● THE INPUT
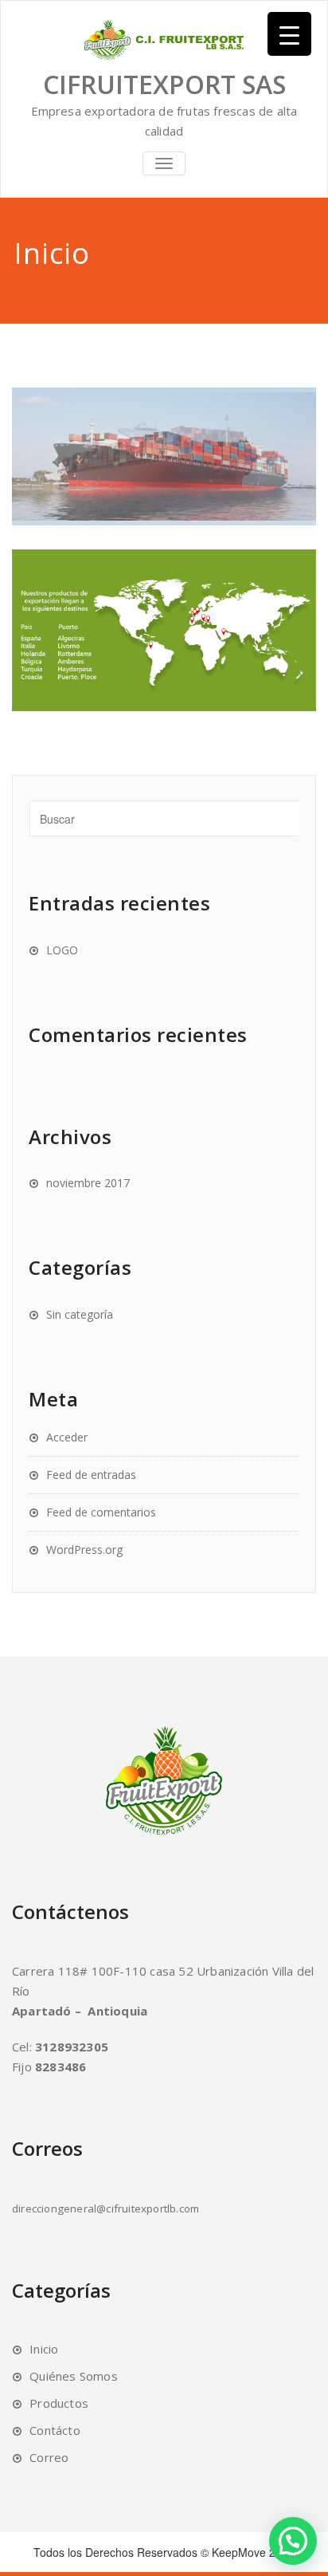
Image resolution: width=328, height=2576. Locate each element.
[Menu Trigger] (289, 34)
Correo (48, 2457)
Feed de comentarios (101, 1512)
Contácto (54, 2430)
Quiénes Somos (73, 2376)
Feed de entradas (91, 1474)
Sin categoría (79, 1314)
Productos (58, 2403)
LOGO (62, 950)
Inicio (43, 2349)
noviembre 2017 (88, 1182)
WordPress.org (84, 1549)
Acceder (67, 1437)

● WHAT YOU NEED TO DO
The output should consist of every entry above, printed exactly, with the images removed.

● ANSWER TO THE PROBLEM
Image resolution: width=328, height=2576. Locate each element.
[Menu Trigger] (289, 34)
Correo (48, 2457)
Feed de comentarios (101, 1512)
Contácto (54, 2430)
Quiénes Somos (73, 2376)
Feed de entradas (91, 1474)
Sin categoría (79, 1314)
Productos (58, 2403)
LOGO (62, 950)
Inicio (43, 2349)
noviembre 2017 (88, 1182)
WordPress.org (84, 1549)
Acceder (67, 1437)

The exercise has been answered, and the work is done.